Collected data

--------

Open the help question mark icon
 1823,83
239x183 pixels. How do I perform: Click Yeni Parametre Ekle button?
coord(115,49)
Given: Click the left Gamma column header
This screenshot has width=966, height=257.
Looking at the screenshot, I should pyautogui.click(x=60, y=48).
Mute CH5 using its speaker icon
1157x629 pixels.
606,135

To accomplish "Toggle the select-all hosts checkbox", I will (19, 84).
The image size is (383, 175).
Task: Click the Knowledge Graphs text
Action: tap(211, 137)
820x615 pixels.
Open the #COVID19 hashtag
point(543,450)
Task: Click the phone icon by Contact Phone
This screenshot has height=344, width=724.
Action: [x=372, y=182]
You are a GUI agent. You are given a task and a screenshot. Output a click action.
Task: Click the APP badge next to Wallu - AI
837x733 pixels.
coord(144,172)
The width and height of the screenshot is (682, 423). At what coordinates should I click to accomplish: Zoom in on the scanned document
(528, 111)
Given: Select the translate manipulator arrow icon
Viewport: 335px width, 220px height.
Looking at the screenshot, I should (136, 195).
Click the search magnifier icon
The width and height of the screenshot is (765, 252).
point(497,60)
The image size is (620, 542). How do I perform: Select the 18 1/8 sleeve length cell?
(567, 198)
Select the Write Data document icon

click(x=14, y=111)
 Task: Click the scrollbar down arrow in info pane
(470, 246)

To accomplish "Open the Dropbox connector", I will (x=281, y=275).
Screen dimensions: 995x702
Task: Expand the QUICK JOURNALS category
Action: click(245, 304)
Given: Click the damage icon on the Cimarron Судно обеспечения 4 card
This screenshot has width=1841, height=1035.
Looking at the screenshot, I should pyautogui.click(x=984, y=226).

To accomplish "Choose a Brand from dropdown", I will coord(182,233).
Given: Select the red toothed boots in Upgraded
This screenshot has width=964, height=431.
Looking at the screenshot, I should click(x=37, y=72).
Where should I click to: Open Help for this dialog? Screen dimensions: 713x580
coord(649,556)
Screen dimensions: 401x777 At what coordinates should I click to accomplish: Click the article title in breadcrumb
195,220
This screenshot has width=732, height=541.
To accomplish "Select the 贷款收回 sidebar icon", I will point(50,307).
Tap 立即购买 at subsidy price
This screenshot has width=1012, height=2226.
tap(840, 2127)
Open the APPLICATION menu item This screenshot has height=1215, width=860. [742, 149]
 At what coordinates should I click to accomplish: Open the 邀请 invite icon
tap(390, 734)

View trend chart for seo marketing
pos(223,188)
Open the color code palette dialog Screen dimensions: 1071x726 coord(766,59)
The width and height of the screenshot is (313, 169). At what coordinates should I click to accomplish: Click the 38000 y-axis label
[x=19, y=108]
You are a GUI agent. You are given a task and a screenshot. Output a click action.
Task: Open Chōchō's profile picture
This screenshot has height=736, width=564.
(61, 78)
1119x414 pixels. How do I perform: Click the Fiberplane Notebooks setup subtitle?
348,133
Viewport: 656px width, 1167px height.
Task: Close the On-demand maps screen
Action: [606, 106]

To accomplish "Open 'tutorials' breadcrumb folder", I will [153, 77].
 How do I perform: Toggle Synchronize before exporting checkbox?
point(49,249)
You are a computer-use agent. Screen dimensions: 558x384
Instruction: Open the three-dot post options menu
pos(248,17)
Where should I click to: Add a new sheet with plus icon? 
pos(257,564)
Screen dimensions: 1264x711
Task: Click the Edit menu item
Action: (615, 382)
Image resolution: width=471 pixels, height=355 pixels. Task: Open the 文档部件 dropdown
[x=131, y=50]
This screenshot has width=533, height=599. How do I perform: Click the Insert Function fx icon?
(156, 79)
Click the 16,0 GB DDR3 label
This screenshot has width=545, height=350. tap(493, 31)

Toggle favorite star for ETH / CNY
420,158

--------

» **What is needed**
An exact restatement of all the entries above is needed.

» **Exercise answer**
Open the help question mark icon
 1823,83
239x183 pixels. How do I perform: Click Yeni Parametre Ekle button?
coord(115,49)
Given: Click the left Gamma column header
This screenshot has width=966, height=257.
Looking at the screenshot, I should pyautogui.click(x=60, y=48).
Mute CH5 using its speaker icon
1157x629 pixels.
606,135

To accomplish "Toggle the select-all hosts checkbox", I will (19, 84).
The image size is (383, 175).
Task: Click the Knowledge Graphs text
Action: tap(211, 137)
820x615 pixels.
Open the #COVID19 hashtag
point(543,450)
Task: Click the phone icon by Contact Phone
This screenshot has height=344, width=724.
Action: [x=372, y=182]
You are a GUI agent. You are given a task and a screenshot. Output a click action.
Task: Click the APP badge next to Wallu - AI
837x733 pixels.
coord(144,172)
The width and height of the screenshot is (682, 423). At what coordinates should I click to accomplish: Zoom in on the scanned document
(528, 111)
Given: Select the translate manipulator arrow icon
Viewport: 335px width, 220px height.
Looking at the screenshot, I should (136, 195).
Click the search magnifier icon
The width and height of the screenshot is (765, 252).
point(497,60)
The image size is (620, 542). How do I perform: Select the 18 1/8 sleeve length cell?
(567, 198)
Select the Write Data document icon

click(x=14, y=111)
 Task: Click the scrollbar down arrow in info pane
(470, 246)

To accomplish "Open the Dropbox connector", I will (x=281, y=275).
Screen dimensions: 995x702
Task: Expand the QUICK JOURNALS category
Action: click(245, 304)
Given: Click the damage icon on the Cimarron Судно обеспечения 4 card
This screenshot has width=1841, height=1035.
Looking at the screenshot, I should pyautogui.click(x=984, y=226).

To accomplish "Choose a Brand from dropdown", I will coord(182,233).
Given: Select the red toothed boots in Upgraded
This screenshot has width=964, height=431.
Looking at the screenshot, I should click(x=37, y=72).
Where should I click to: Open Help for this dialog? Screen dimensions: 713x580
coord(649,556)
Screen dimensions: 401x777 At what coordinates should I click to accomplish: Click the article title in breadcrumb
195,220
This screenshot has width=732, height=541.
To accomplish "Select the 贷款收回 sidebar icon", I will point(50,307).
Tap 立即购买 at subsidy price
This screenshot has width=1012, height=2226.
tap(840, 2127)
Open the APPLICATION menu item This screenshot has height=1215, width=860. [742, 149]
 At what coordinates should I click to accomplish: Open the 邀请 invite icon
tap(390, 734)

View trend chart for seo marketing
pos(223,188)
Open the color code palette dialog Screen dimensions: 1071x726 coord(766,59)
The width and height of the screenshot is (313, 169). At what coordinates should I click to accomplish: Click the 38000 y-axis label
[x=19, y=108]
You are a GUI agent. You are given a task and a screenshot. Output a click action.
Task: Open Chōchō's profile picture
This screenshot has height=736, width=564.
(61, 78)
1119x414 pixels. How do I perform: Click the Fiberplane Notebooks setup subtitle?
348,133
Viewport: 656px width, 1167px height.
Task: Close the On-demand maps screen
Action: [606, 106]

To accomplish "Open 'tutorials' breadcrumb folder", I will [153, 77].
 How do I perform: Toggle Synchronize before exporting checkbox?
point(49,249)
You are a computer-use agent. Screen dimensions: 558x384
Instruction: Open the three-dot post options menu
pos(248,17)
Where should I click to: Add a new sheet with plus icon? 
pos(257,564)
Screen dimensions: 1264x711
Task: Click the Edit menu item
Action: (615, 382)
Image resolution: width=471 pixels, height=355 pixels. Task: Open the 文档部件 dropdown
[x=131, y=50]
This screenshot has width=533, height=599. How do I perform: Click the Insert Function fx icon?
(156, 79)
Click the 16,0 GB DDR3 label
This screenshot has width=545, height=350. tap(493, 31)

Toggle favorite star for ETH / CNY
420,158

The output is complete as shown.